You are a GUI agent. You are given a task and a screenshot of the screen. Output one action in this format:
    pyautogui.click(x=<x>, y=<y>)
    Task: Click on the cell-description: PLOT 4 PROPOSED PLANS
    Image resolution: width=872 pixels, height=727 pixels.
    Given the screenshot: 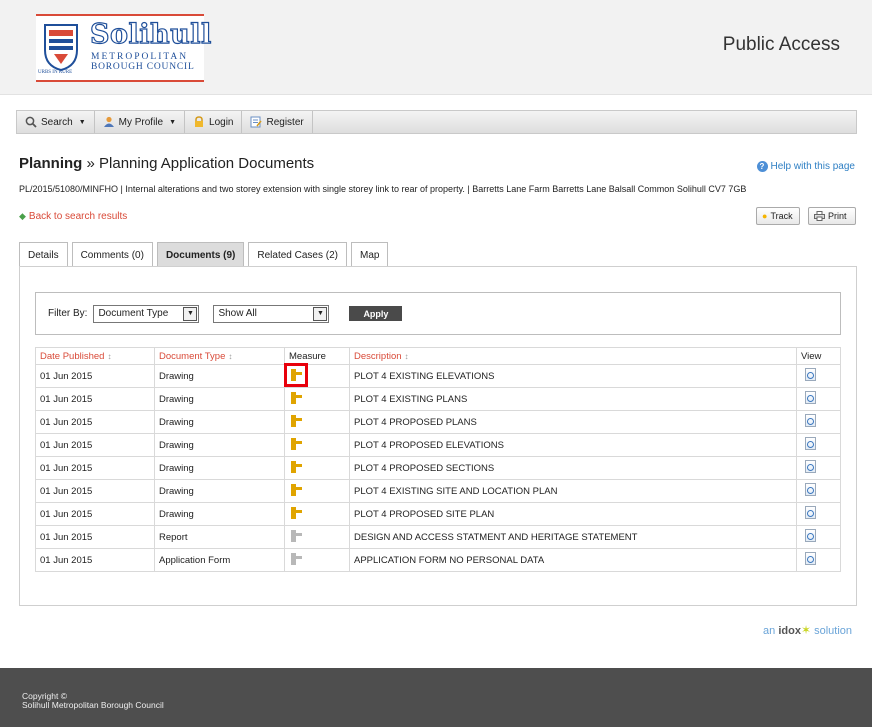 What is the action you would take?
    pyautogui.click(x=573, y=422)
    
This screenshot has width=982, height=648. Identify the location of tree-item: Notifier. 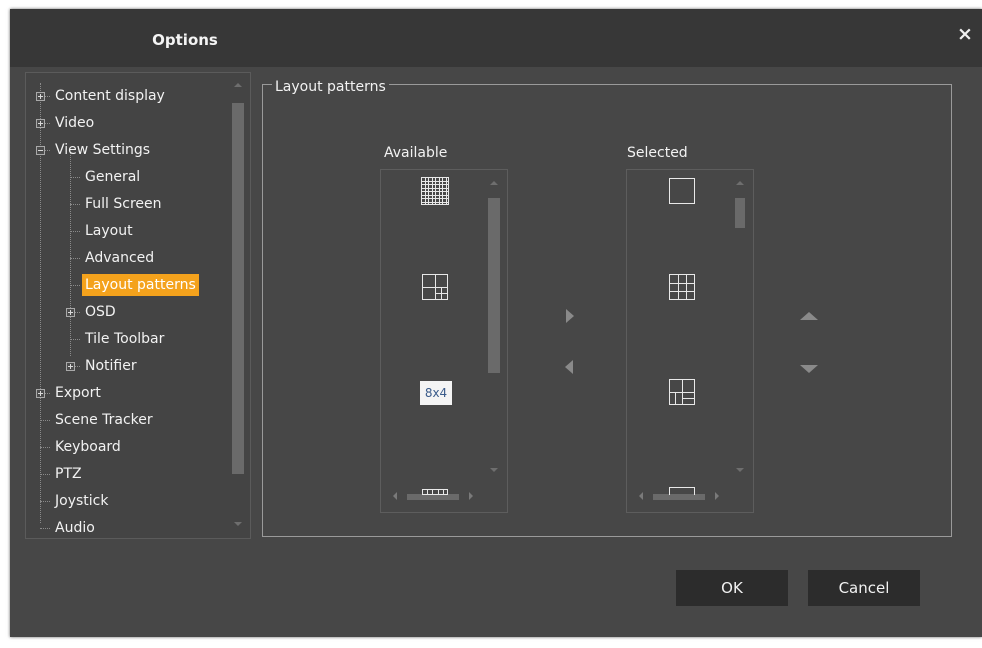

◆ ◆ ◆ ◆ ◆ ◆ ◆

**How to complete this task:** Reproduce verbatim the data from its first line through the line containing "Task: Click on", with both ends included.

**Exercise solution:**
You are a GUI agent. You are given a task and a screenshot of the screen. Output one action in this format:
    pyautogui.click(x=<x>, y=<y>)
    Task: Click on the cell-description: PLOT 4 PROPOSED PLANS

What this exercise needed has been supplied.